In a climate where, after the winter snow has melted from the Atlas,
every breath of air for long months is a flame of fire, these enclosed
rooms in the middle of the palaces are the only places of refuge from
the heat. Even in October the temperature of the favourite's apartment
was deliciously reviving after a morning in the bazaars or the dusty
streets, and I never came back to its wet tiles and perpetual twilight
without the sense of plunging into a deep sea-pool.

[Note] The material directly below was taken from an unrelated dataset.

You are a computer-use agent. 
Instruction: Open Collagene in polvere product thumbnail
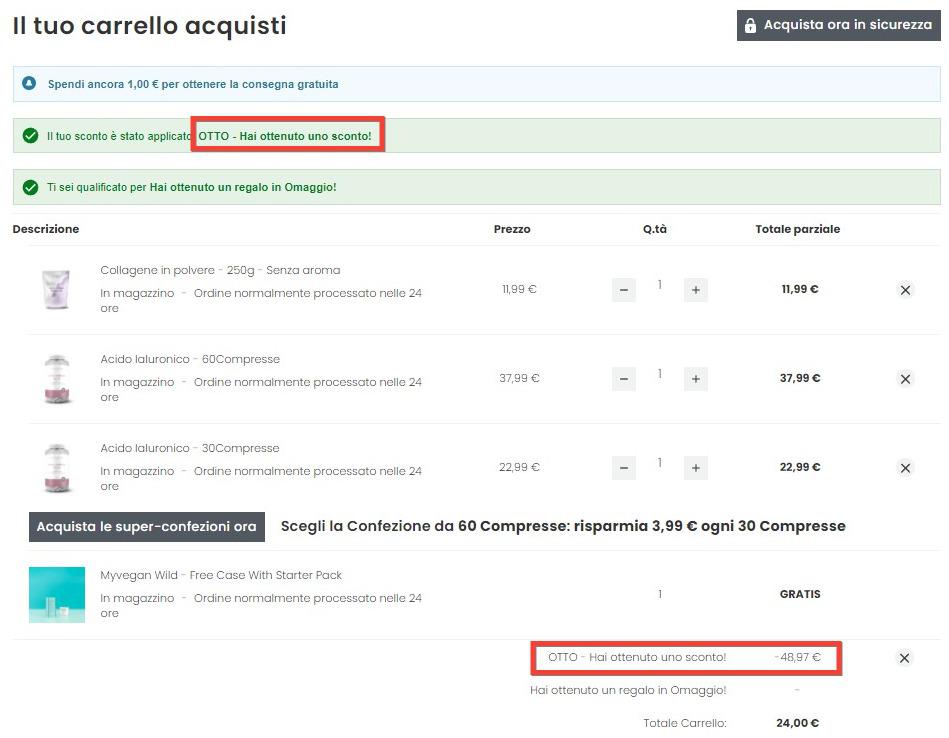(x=56, y=290)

From far off, through circuitous corridors, came the scent of
citron-blossom and jasmine, with sometimes a bird's song before dawn,
sometimes a flute's wail at sunset, and always the call of the muezzin
in the night, but no sunlight reached the apartment except in remote
rays through the clerestory, and no air except through one or two broken
panes.

Sometimes, lying on my divan, and looking out through the vermilion
doors, I used to surprise a pair of swallows dropping down from their
nest in the cedar-beams to preen themselves on the fountain's edge or in
the channels of the pavement, for the roof was full of birds who came
and went through the broken panes of the clerestory. Usually they were
my only visitors, but one morning just at daylight I was waked by a soft
tramp of bare feet, and saw, silhouetted against the cream-coloured
walls, a procession of eight tall negroes in linen tunics, who filed
noiselessly across the atrium like a moving frieze of bronze. In that
fantastic setting, and the hush of that twilight hour, the vision was so
like the picture of a "Seraglio Tragedy," some fragment of a Delacroix
or Decamps floating up into the drowsy brain, that I almost fancied I
had seen the ghosts of Ba-Ahmed's executioners revisiting with dagger
and bowstring the scene of an unavenged crime.

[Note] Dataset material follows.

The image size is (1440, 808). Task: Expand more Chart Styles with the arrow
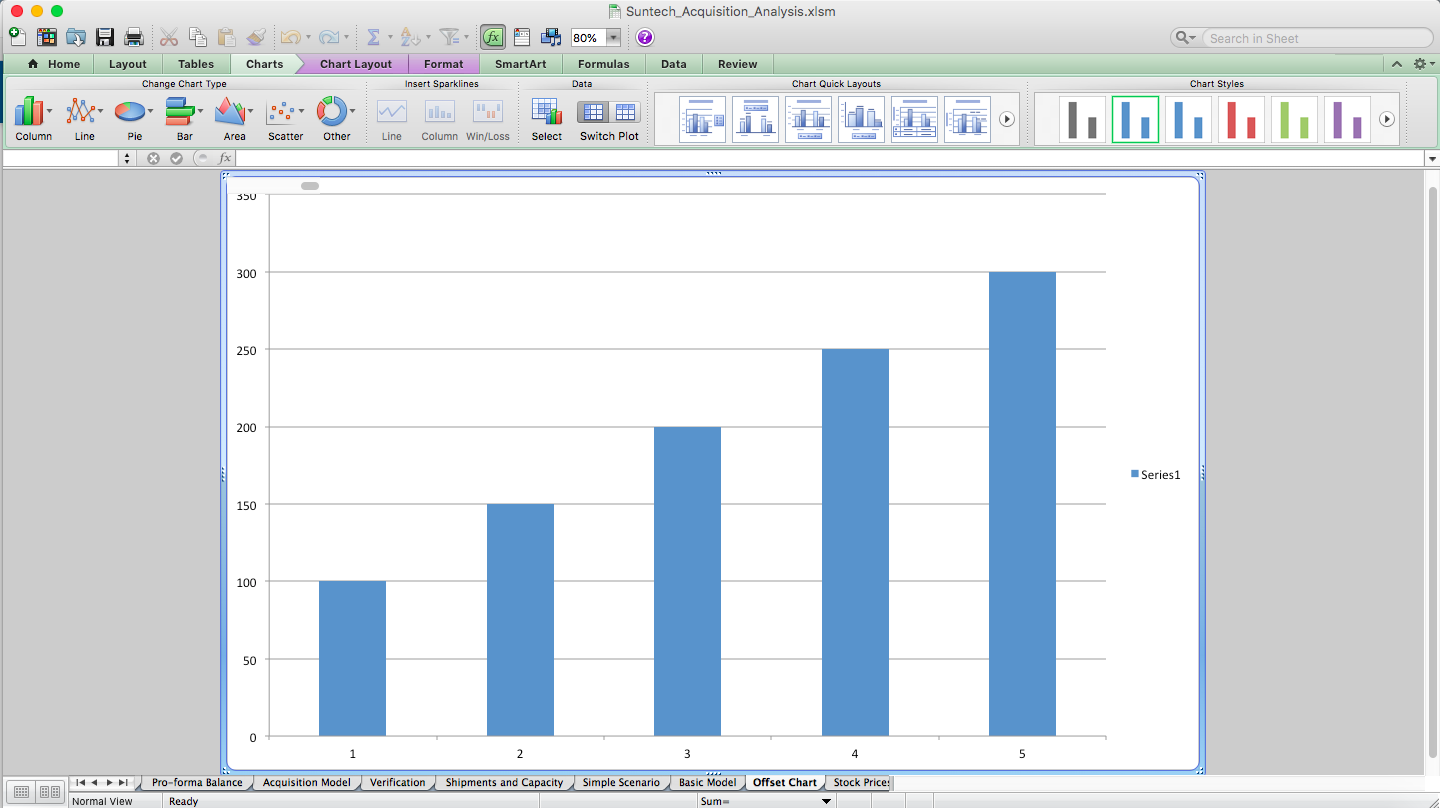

[Illustration: _From a photograph taken by Mme. la Marquis de Segonzac_

Marrakech--apartment of the grand vizier's favorite, Palace of the
Bahia]

A cock crew, and they vanished ... and when I made the mistake of asking
what they had been doing in my room at that hour I was told (as though
it were the most natural thing in the world) that they were the
municipal lamp-lighters of Marrakech, whose duty it is to refill every
morning the two hundred acetylene lamps lighting the palace of the
Resident General. Such unforeseen aspects, in this mysterious city, do
the most ordinary domestic functions wear.